• _STATED TASK_
Rewrite the records below with "panel" replaced by "window" and nothing else changed. Leave out the pictures.

• _RECORD SET_
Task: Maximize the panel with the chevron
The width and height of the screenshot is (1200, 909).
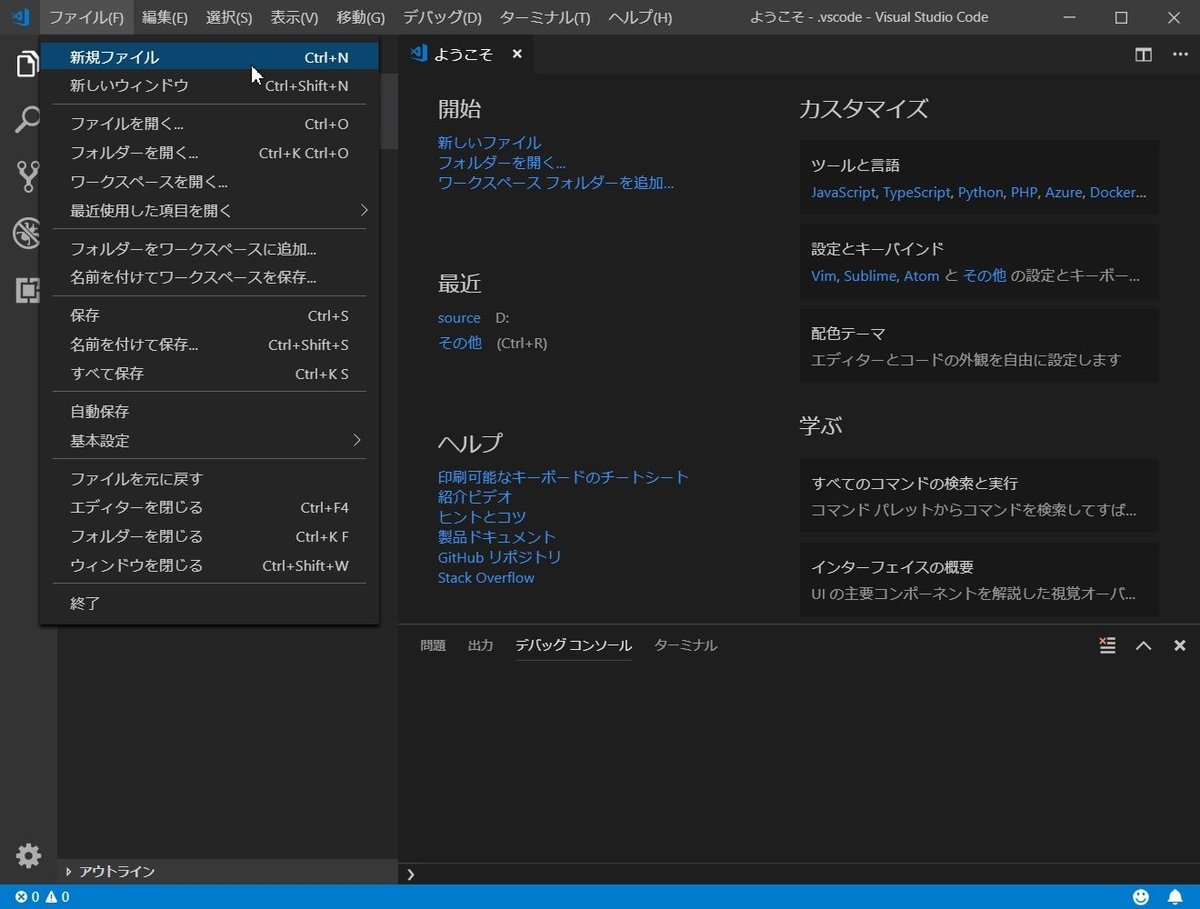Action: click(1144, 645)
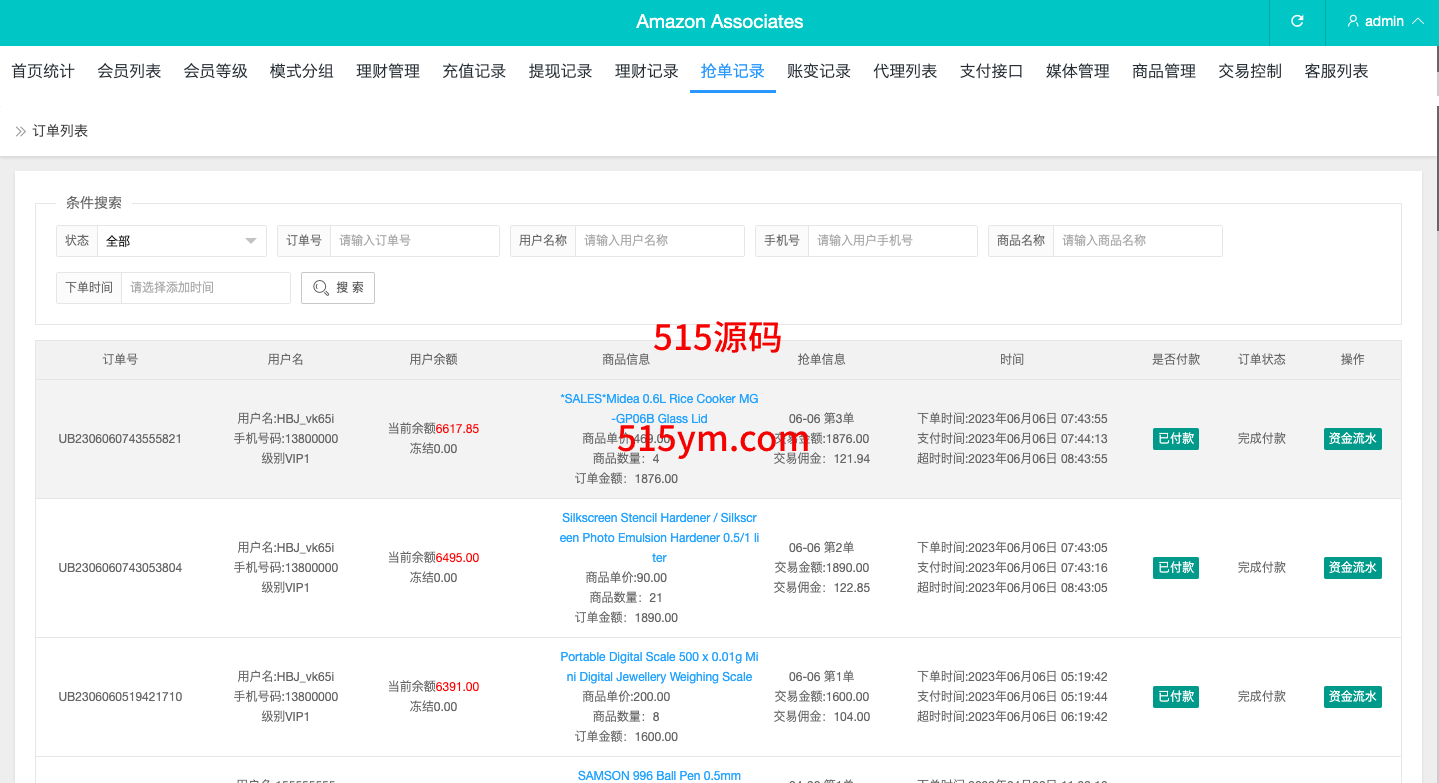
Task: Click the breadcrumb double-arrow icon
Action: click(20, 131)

• _EXERCISE RESPONSE_
Task: Maximize the window with the chevron
The width and height of the screenshot is (1200, 909).
Action: click(1144, 645)
Task: Click the breadcrumb double-arrow icon
Action: click(20, 131)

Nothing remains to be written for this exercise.